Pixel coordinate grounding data
○ ○ ○
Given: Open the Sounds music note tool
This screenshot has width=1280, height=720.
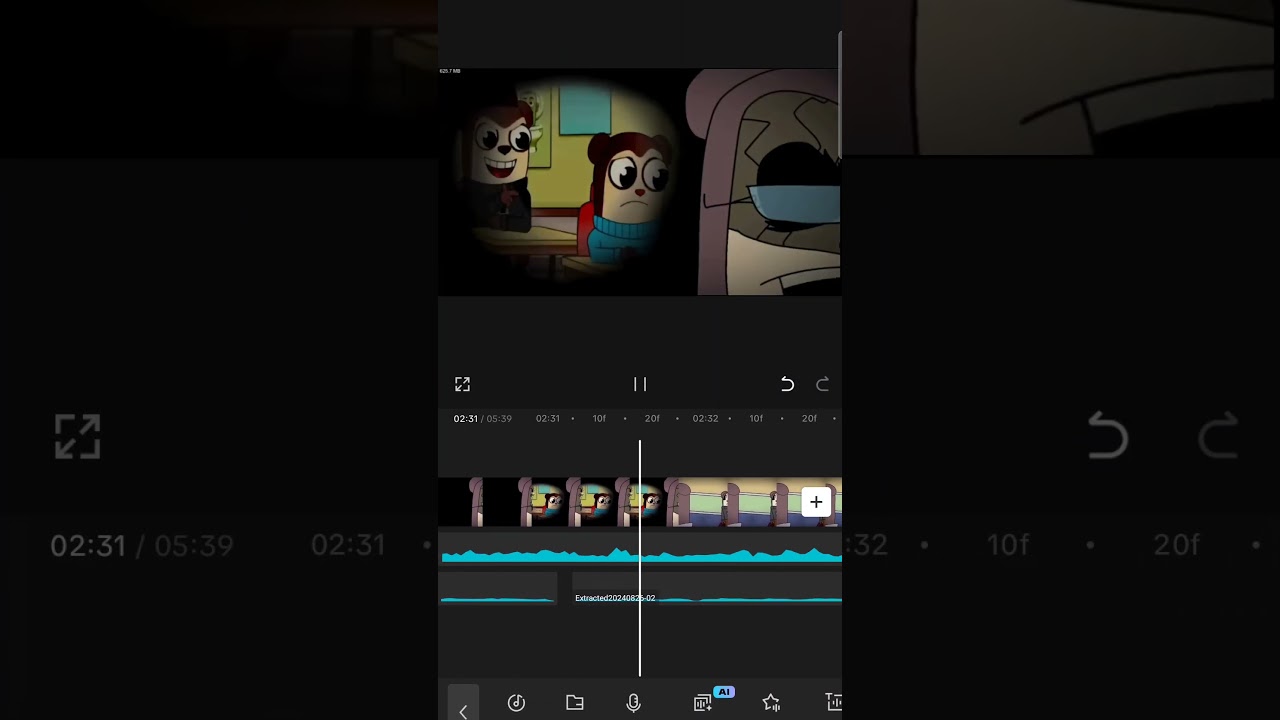Looking at the screenshot, I should pos(516,703).
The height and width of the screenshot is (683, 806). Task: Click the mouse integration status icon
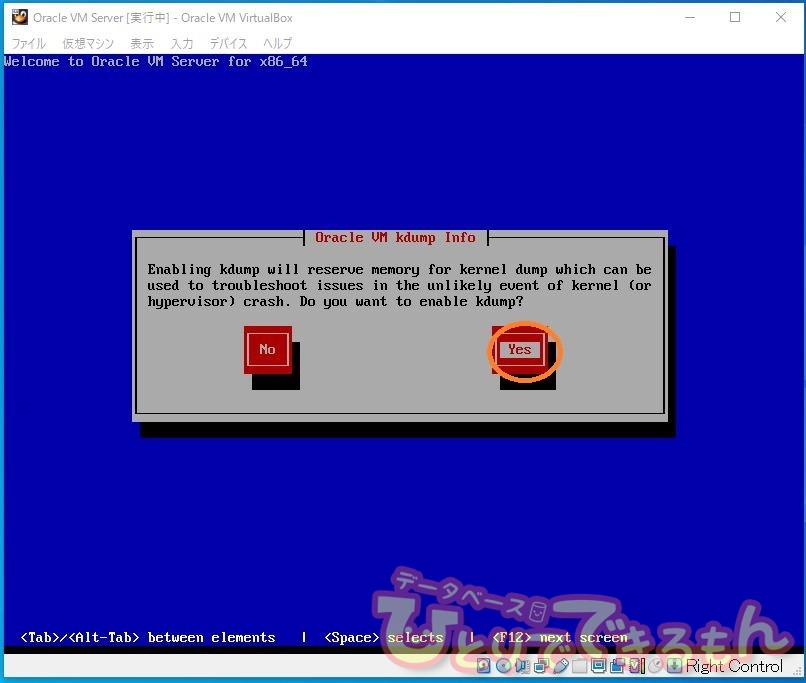pyautogui.click(x=655, y=666)
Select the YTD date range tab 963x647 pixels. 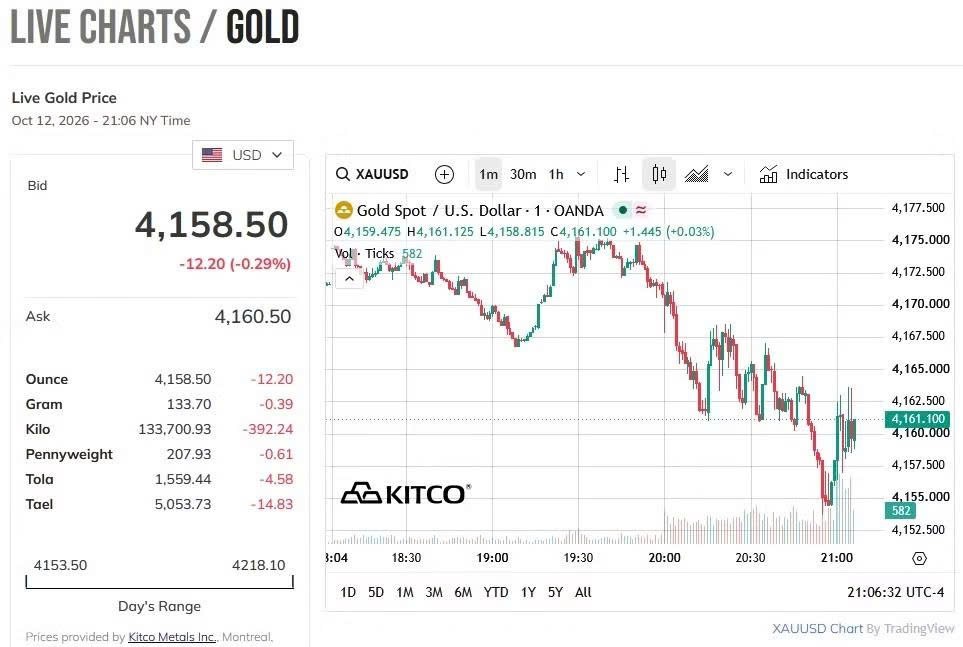[496, 592]
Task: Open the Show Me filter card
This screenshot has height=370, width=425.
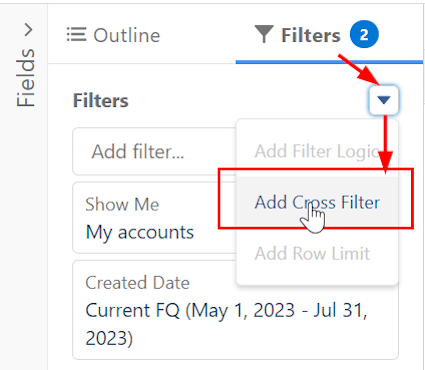Action: (155, 218)
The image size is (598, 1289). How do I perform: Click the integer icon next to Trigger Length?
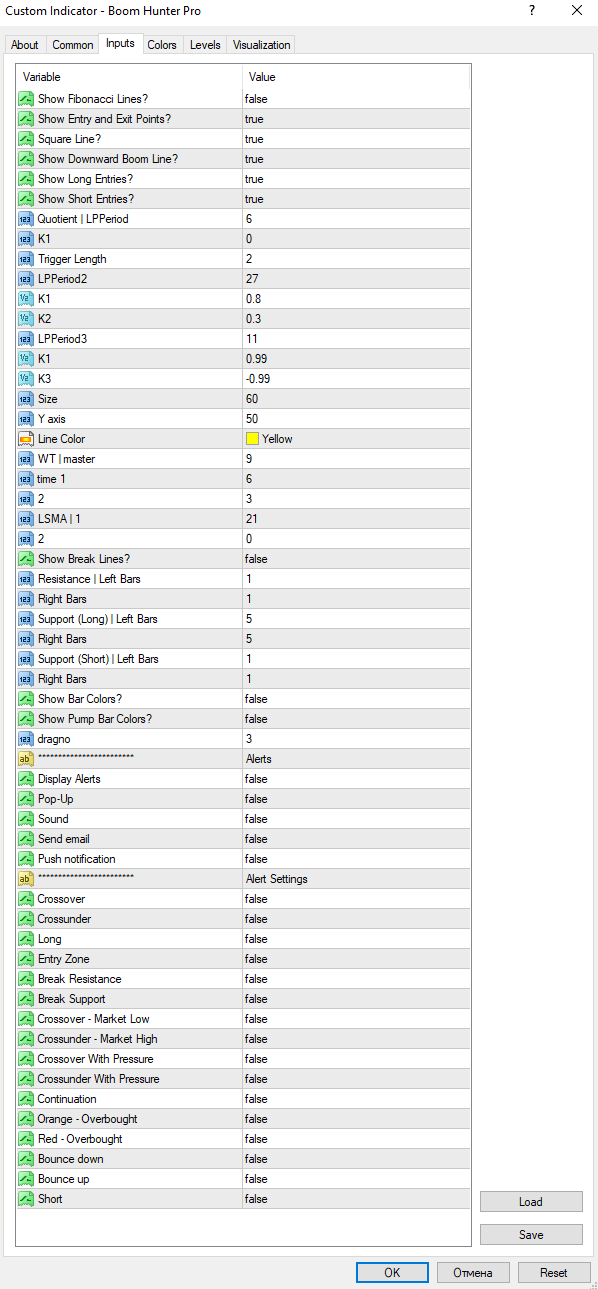click(26, 259)
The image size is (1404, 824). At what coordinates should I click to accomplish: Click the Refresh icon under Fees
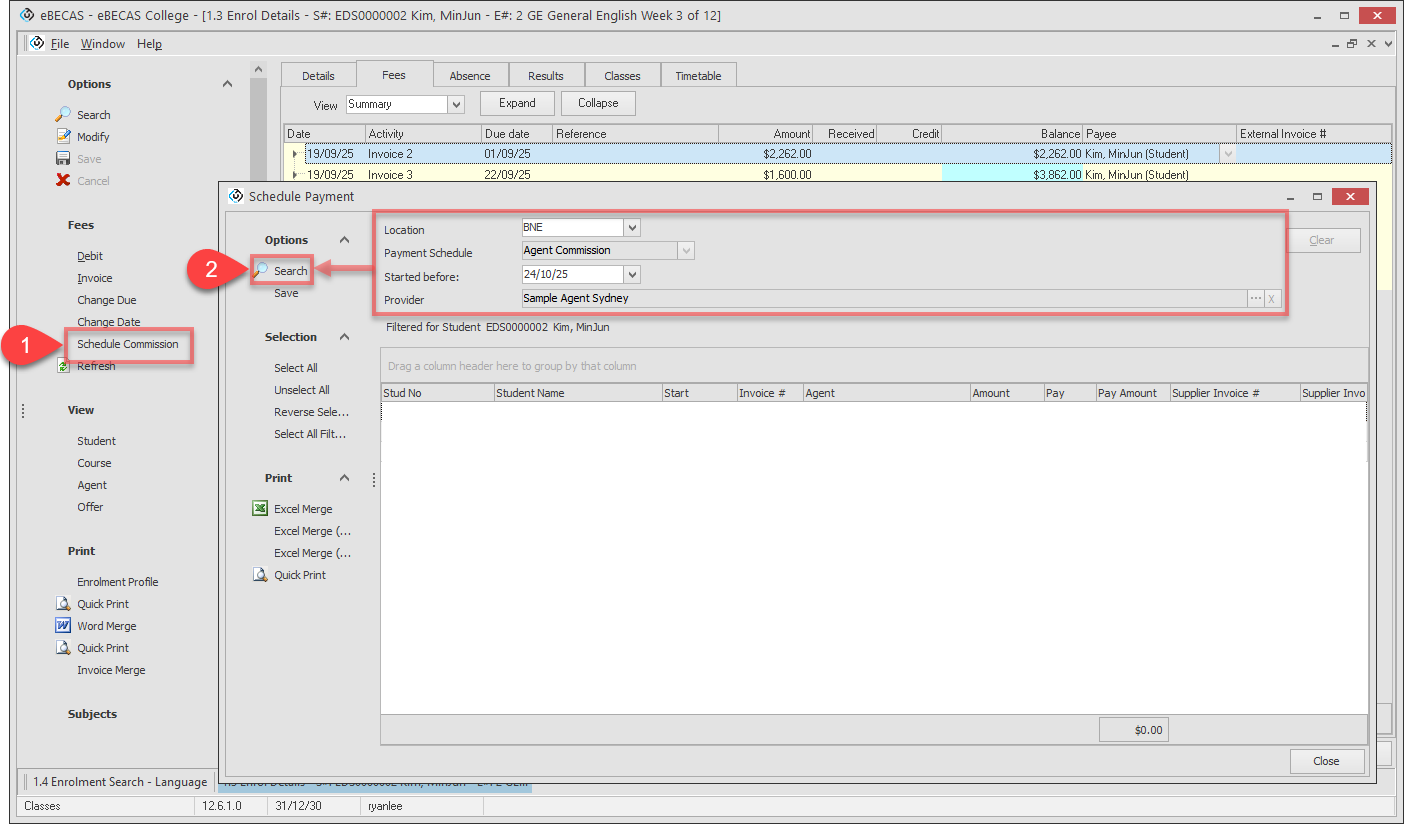pyautogui.click(x=63, y=367)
○ ○ ○
What lines in the data above contain the word "Open"? Show them all.

Given: Open the Sounds music note tool
Task: Open the Show Me filter card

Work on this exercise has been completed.